[Collected data]
- Opening Delimiter -
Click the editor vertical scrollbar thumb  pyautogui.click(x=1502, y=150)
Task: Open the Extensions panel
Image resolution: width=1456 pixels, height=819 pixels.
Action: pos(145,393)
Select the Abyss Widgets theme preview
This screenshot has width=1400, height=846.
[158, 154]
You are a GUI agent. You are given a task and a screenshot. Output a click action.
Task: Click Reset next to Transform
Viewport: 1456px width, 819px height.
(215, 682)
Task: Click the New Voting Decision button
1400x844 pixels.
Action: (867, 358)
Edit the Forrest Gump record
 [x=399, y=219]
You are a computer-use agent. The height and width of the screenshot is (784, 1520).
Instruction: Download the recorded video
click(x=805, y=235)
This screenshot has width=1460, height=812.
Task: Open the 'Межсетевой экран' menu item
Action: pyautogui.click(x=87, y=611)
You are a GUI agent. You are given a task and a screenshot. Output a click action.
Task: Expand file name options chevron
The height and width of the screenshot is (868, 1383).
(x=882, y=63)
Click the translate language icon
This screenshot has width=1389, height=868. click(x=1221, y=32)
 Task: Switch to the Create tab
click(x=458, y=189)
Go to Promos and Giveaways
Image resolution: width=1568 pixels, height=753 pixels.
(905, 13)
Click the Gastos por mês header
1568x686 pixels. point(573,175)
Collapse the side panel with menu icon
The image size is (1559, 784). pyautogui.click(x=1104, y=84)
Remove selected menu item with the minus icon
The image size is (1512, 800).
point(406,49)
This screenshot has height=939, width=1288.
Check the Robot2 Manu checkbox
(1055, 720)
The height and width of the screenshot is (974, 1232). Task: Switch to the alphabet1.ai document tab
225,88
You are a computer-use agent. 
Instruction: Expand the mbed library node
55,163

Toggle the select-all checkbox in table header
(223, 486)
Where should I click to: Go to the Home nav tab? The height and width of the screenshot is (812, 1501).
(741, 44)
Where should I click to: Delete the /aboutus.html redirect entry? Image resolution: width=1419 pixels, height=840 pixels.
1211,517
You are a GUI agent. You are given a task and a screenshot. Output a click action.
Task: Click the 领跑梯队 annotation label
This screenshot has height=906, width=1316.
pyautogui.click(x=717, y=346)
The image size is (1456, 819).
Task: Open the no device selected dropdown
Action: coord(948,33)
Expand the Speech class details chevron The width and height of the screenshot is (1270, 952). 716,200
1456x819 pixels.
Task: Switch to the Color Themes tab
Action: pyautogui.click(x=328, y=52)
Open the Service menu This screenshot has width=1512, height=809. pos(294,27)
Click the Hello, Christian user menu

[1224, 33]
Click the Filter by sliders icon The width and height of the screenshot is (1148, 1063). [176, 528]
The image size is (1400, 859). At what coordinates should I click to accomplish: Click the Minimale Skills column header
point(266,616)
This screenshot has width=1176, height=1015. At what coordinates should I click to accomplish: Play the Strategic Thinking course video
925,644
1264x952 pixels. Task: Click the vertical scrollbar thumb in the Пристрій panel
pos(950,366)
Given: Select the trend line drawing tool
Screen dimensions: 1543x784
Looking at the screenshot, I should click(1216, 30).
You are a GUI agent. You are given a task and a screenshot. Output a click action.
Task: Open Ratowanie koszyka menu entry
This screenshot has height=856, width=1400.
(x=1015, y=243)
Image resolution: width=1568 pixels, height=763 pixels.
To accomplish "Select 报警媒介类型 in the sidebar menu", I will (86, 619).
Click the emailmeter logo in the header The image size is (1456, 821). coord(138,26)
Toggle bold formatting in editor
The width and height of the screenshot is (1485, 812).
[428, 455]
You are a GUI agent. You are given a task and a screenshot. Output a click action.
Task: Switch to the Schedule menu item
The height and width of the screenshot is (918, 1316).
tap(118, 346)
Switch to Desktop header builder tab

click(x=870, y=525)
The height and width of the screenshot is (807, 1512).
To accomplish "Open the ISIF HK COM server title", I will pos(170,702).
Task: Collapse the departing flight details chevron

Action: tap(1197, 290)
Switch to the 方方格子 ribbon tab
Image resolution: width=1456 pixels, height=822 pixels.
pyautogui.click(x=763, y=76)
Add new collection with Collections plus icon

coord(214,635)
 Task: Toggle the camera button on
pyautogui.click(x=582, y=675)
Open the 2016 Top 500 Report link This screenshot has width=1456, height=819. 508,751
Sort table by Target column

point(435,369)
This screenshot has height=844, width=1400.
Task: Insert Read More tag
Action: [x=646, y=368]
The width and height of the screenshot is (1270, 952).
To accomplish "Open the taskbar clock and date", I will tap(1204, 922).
- Closing Delimiter -
Problem to work on: With no alteration of any kind, give the data again in full.

Reply:
Click the editor vertical scrollbar thumb  pyautogui.click(x=1502, y=150)
Task: Open the Extensions panel
Image resolution: width=1456 pixels, height=819 pixels.
Action: pos(145,393)
Select the Abyss Widgets theme preview
This screenshot has width=1400, height=846.
[158, 154]
You are a GUI agent. You are given a task and a screenshot. Output a click action.
Task: Click Reset next to Transform
Viewport: 1456px width, 819px height.
(215, 682)
Task: Click the New Voting Decision button
1400x844 pixels.
Action: (867, 358)
Edit the Forrest Gump record
 [x=399, y=219]
You are a computer-use agent. The height and width of the screenshot is (784, 1520).
Instruction: Download the recorded video
click(x=805, y=235)
This screenshot has width=1460, height=812.
Task: Open the 'Межсетевой экран' menu item
Action: pyautogui.click(x=87, y=611)
You are a GUI agent. You are given a task and a screenshot. Output a click action.
Task: Expand file name options chevron
The height and width of the screenshot is (868, 1383).
(x=882, y=63)
Click the translate language icon
This screenshot has width=1389, height=868. click(x=1221, y=32)
 Task: Switch to the Create tab
click(x=458, y=189)
Go to Promos and Giveaways
Image resolution: width=1568 pixels, height=753 pixels.
(905, 13)
Click the Gastos por mês header
1568x686 pixels. point(573,175)
Collapse the side panel with menu icon
The image size is (1559, 784). pyautogui.click(x=1104, y=84)
Remove selected menu item with the minus icon
The image size is (1512, 800).
point(406,49)
This screenshot has height=939, width=1288.
Check the Robot2 Manu checkbox
(1055, 720)
The height and width of the screenshot is (974, 1232). Task: Switch to the alphabet1.ai document tab
225,88
You are a computer-use agent. 
Instruction: Expand the mbed library node
55,163

Toggle the select-all checkbox in table header
(223, 486)
Where should I click to: Go to the Home nav tab? The height and width of the screenshot is (812, 1501).
(741, 44)
Where should I click to: Delete the /aboutus.html redirect entry? Image resolution: width=1419 pixels, height=840 pixels.
1211,517
You are a GUI agent. You are given a task and a screenshot. Output a click action.
Task: Click the 领跑梯队 annotation label
This screenshot has height=906, width=1316.
pyautogui.click(x=717, y=346)
The image size is (1456, 819).
Task: Open the no device selected dropdown
Action: coord(948,33)
Expand the Speech class details chevron The width and height of the screenshot is (1270, 952). 716,200
1456x819 pixels.
Task: Switch to the Color Themes tab
Action: pyautogui.click(x=328, y=52)
Open the Service menu This screenshot has width=1512, height=809. pos(294,27)
Click the Hello, Christian user menu

[1224, 33]
Click the Filter by sliders icon The width and height of the screenshot is (1148, 1063). [176, 528]
The image size is (1400, 859). At what coordinates should I click to accomplish: Click the Minimale Skills column header
point(266,616)
This screenshot has width=1176, height=1015. At what coordinates should I click to accomplish: Play the Strategic Thinking course video
925,644
1264x952 pixels. Task: Click the vertical scrollbar thumb in the Пристрій panel
pos(950,366)
Given: Select the trend line drawing tool
Screen dimensions: 1543x784
Looking at the screenshot, I should click(1216, 30).
You are a GUI agent. You are given a task and a screenshot. Output a click action.
Task: Open Ratowanie koszyka menu entry
This screenshot has height=856, width=1400.
(x=1015, y=243)
Image resolution: width=1568 pixels, height=763 pixels.
To accomplish "Select 报警媒介类型 in the sidebar menu", I will (86, 619).
Click the emailmeter logo in the header The image size is (1456, 821). coord(138,26)
Toggle bold formatting in editor
The width and height of the screenshot is (1485, 812).
[428, 455]
You are a GUI agent. You are given a task and a screenshot. Output a click action.
Task: Switch to the Schedule menu item
The height and width of the screenshot is (918, 1316).
tap(118, 346)
Switch to Desktop header builder tab

click(x=870, y=525)
The height and width of the screenshot is (807, 1512).
To accomplish "Open the ISIF HK COM server title", I will pos(170,702).
Task: Collapse the departing flight details chevron

Action: tap(1197, 290)
Switch to the 方方格子 ribbon tab
Image resolution: width=1456 pixels, height=822 pixels.
pyautogui.click(x=763, y=76)
Add new collection with Collections plus icon

coord(214,635)
 Task: Toggle the camera button on
pyautogui.click(x=582, y=675)
Open the 2016 Top 500 Report link This screenshot has width=1456, height=819. 508,751
Sort table by Target column

point(435,369)
This screenshot has height=844, width=1400.
Task: Insert Read More tag
Action: [x=646, y=368]
The width and height of the screenshot is (1270, 952).
To accomplish "Open the taskbar clock and date", I will tap(1204, 922).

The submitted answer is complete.